Leigh’s work is deeply ingrained within the fabric of British culture and life.
The landscapes upon which his dramas unfold, from the small allotment in his
recent Another Year (2012) and the decaying metropolis in Naked (1993), to
the featureless streets of Bleak Moments (1971), are as important as his
nuanced characterisations in evoking an emotional and physical state of
being. His work has justly been compared to that of the Japanese filmmaker
Yasijuro Ozu. Both excel at dissecting family life and locating it within the
framework of society at large. Moreover, they employ a beguiling simplicity in
shooting scenes, often through the use of static shots in transient spaces
such as hallways, corridors and stairwells. Through their intimate portraits
personal issues are exploded, reflecting a greater malaise within a
community, class or national psyche.
Beginnings
Leigh began his career in theatre with ‘The Box Play’, which premiered at
Birmingham’s Midlands Arts Centre in 1965. The production was developed
through improvisation and collaboration with his cast, an approach he has
carried through all his work – creating fully rounded characters with his actors
before writing the dialogue that will eventually be performed. Though some
have mistaken such naturalism for improvisation, his dialogue is far more
precise and Leigh regards his work not as naturalism, but as realism.

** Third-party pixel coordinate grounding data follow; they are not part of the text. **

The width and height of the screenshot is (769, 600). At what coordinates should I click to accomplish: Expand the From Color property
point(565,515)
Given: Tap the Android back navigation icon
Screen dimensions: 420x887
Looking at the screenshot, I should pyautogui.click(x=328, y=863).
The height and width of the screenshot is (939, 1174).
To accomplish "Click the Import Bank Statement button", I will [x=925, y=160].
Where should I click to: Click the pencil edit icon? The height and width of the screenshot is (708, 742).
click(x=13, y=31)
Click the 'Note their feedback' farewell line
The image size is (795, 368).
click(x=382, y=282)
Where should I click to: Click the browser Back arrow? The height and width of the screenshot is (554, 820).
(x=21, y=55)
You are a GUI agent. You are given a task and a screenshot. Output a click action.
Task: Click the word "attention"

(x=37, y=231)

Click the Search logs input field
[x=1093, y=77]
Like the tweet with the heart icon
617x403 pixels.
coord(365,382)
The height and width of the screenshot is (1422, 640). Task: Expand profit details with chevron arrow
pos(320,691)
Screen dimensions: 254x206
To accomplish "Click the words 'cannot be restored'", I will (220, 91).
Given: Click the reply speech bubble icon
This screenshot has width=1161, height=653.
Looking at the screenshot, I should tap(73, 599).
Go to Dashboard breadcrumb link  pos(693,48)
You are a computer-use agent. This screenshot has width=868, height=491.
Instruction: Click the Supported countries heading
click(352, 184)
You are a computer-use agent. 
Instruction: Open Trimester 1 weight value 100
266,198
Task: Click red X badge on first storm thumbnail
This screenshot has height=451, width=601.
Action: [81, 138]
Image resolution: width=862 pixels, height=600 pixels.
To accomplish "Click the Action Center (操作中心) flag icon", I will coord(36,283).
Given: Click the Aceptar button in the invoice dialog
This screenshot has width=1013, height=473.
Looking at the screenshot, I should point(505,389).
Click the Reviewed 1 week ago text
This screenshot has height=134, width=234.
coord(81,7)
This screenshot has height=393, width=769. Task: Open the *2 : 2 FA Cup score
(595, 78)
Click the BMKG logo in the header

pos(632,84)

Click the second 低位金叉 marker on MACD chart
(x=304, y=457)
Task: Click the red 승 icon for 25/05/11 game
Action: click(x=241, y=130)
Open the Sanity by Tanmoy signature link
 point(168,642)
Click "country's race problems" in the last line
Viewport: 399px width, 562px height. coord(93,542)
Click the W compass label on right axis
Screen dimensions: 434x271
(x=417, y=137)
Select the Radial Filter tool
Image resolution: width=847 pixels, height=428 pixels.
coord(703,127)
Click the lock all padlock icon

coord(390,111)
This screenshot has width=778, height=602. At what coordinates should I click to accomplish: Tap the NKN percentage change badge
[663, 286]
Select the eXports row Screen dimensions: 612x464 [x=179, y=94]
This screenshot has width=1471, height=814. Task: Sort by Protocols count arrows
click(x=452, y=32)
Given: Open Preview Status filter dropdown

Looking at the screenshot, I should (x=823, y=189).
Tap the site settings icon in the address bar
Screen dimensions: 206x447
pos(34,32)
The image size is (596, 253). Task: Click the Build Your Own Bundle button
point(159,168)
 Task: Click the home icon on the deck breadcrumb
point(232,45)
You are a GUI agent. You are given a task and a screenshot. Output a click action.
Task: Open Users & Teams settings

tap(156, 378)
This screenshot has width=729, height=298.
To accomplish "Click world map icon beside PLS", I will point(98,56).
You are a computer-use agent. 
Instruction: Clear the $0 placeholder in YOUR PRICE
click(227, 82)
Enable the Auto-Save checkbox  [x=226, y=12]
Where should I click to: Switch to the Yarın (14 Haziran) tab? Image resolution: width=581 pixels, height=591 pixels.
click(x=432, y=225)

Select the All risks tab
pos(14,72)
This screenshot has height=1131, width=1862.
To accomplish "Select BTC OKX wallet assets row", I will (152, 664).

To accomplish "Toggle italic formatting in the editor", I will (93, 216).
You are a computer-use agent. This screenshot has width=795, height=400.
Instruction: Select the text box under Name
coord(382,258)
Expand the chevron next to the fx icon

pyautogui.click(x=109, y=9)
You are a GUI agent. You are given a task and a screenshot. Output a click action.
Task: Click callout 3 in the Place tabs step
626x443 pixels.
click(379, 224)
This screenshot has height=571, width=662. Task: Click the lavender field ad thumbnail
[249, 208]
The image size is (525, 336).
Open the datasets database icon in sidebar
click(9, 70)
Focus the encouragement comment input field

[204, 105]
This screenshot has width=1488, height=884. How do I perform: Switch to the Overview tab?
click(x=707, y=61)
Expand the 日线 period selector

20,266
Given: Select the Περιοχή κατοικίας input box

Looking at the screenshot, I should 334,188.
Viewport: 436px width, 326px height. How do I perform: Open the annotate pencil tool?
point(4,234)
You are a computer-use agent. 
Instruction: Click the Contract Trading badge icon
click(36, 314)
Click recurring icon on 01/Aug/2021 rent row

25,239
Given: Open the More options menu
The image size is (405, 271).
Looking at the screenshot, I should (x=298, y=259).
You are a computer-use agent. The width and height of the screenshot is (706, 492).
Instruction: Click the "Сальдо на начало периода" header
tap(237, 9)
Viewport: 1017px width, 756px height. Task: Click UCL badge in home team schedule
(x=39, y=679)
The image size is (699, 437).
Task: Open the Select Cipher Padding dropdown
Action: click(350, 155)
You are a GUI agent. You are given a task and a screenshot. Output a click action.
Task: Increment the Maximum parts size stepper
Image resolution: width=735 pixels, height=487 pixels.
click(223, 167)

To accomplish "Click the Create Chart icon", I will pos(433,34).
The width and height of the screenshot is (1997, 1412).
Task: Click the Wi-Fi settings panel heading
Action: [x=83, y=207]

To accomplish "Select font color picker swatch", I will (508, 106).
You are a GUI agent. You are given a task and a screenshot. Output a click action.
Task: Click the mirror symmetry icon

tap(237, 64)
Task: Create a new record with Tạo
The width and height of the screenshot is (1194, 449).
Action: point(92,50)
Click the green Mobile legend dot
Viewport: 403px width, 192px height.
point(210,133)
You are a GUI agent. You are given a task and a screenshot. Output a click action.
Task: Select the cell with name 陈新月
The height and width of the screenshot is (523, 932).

Leigh has continued to write plays alongside his film work, with the occasional
overlap. Both ‘Bleak Moments’ and ‘Abigail’s Party’ were adapted for the
screen. His most recent production, ‘Grief’, a drama set in 1950s London –
the same era as Vera Drake (2004) – premiered at London’s Royal National
Theatre in 2012.
A Very British Satire
Although he is best known for his feature films, the majority of Leigh’s earlier
career was based in television. After his impressive and confident feature
debut Bleak Moments – a moving portrait of a working woman coping with a
difficult home life, the demands of a banal job and hoping for some happiness,
no matter how brief – Leigh worked on a number of TV drama series such as
‘Scene’, ‘Second City Firsts’, ‘BBC2 Playhouse’ and ‘Play for Today’. It was
with this latter series that he produced some of his most enduringly popular
work, including Nuts in May (1976) and Abigail’s Party (1977). Set,
respectively, on a young couples’ camping holiday and a dinner party, these
comedies of bad manners explore the social mores of their characters through
astringent satire, with particular vehemence reserved for what Leigh identified
as the emergent middle class aspirations of that period.
Class difference and conflict permeates all of Leigh’s work, but these early
television dramas and later films such as Life is Sweet (1990), Career Girls
(1997), All or Nothing (2002) and Happy-Go-Lucky (2008) punctuate darker
elements of their narrative – whether it is domestic abuse, a sense of loss or
economic hardship – with moments of humour. There narratives also display
an affection and warmth towards those characters deserving of it.
Family is central to many of Leigh’s dramas. His dissection of it reached its
apotheosis with Secrets & Lies (1996), in which a black woman (Marianne
Jean-Baptiste) who was given up for adoption discovers the identity of her
mother (Brenda Blethyn) and slowly insinuates herself within this new, very
different family. Winner of the Palme d’Or at the Cannes Film Festival, it is
one of the finest examples of Leigh’s social comedies, highlighting his
remarkable gift as a writer, his skill in directing actors and the humanity with
which he details the lives of his characters.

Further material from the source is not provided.